*** Opening Given data ***

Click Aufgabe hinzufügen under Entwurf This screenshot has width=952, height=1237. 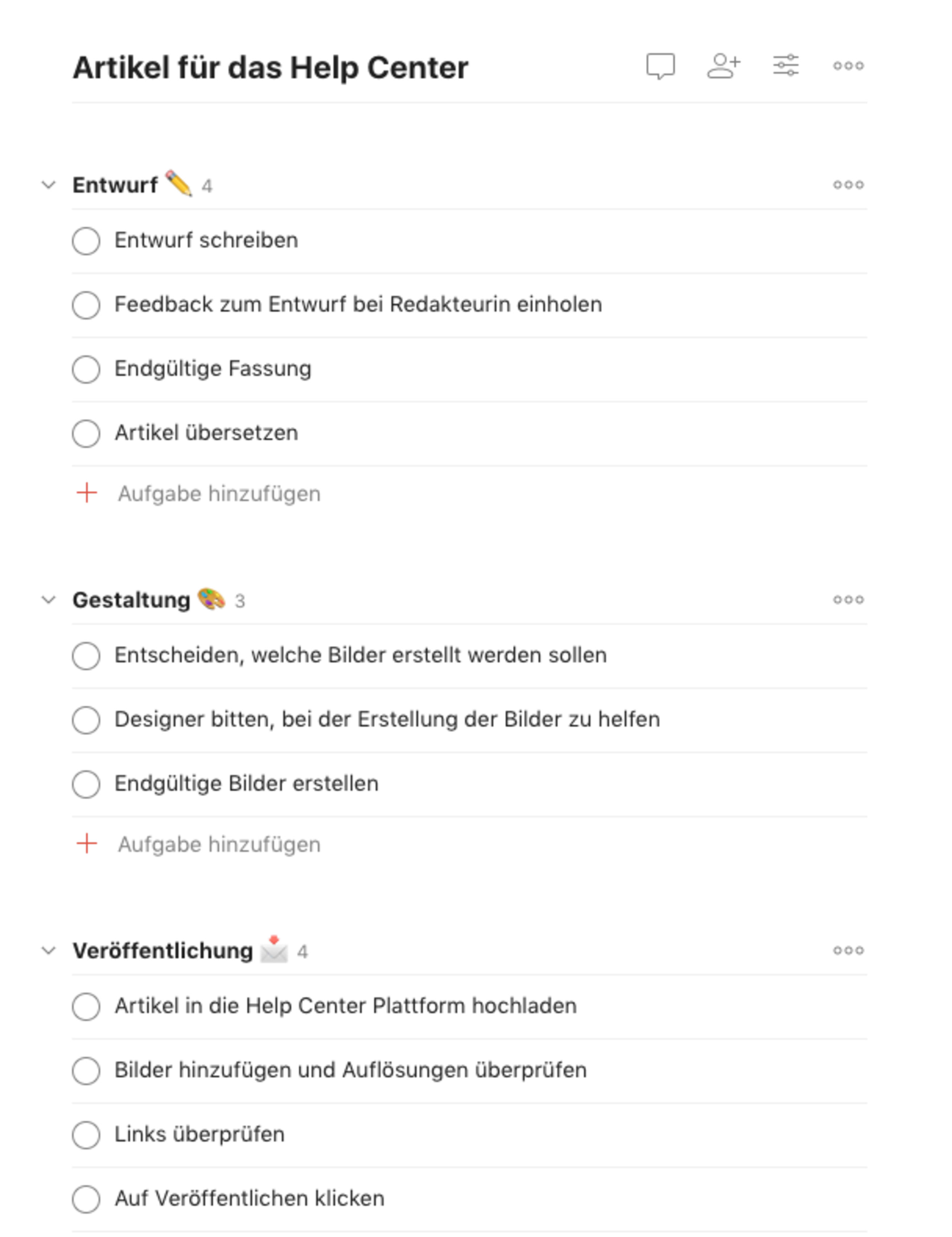(x=219, y=493)
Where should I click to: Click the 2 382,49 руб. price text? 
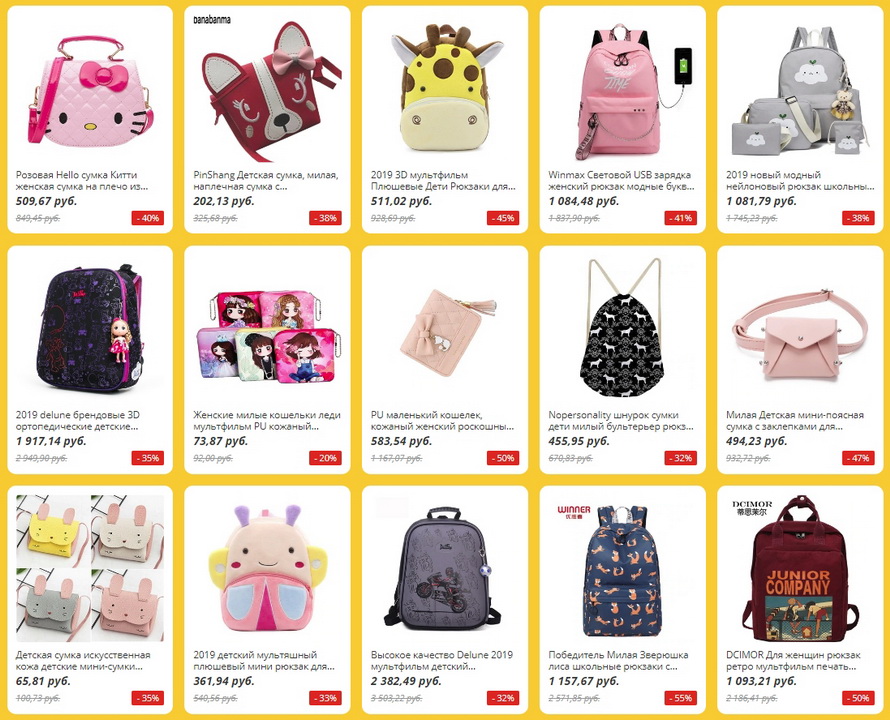[x=406, y=681]
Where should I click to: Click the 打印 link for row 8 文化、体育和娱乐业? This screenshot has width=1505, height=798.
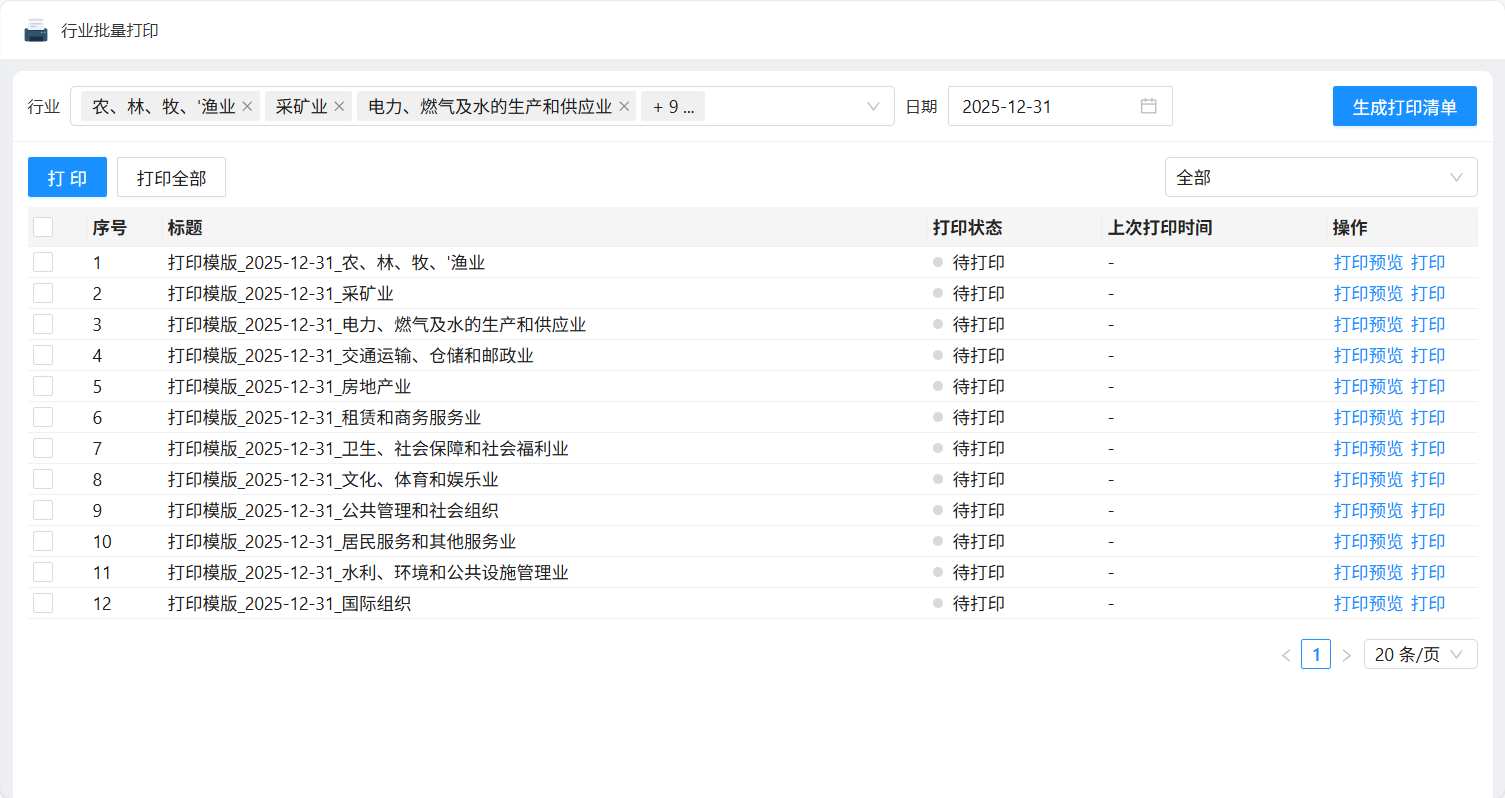pos(1428,480)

*** Closing Given data ***

- **What to produce**
Pictures are to be left out when the lines from the one containing "Where should I click to: Click the 打印" through the end of the records above are repeated exactly; no other line is wanted.

- **Exercise answer**
Where should I click to: Click the 打印 link for row 8 文化、体育和娱乐业? This screenshot has width=1505, height=798.
pos(1428,480)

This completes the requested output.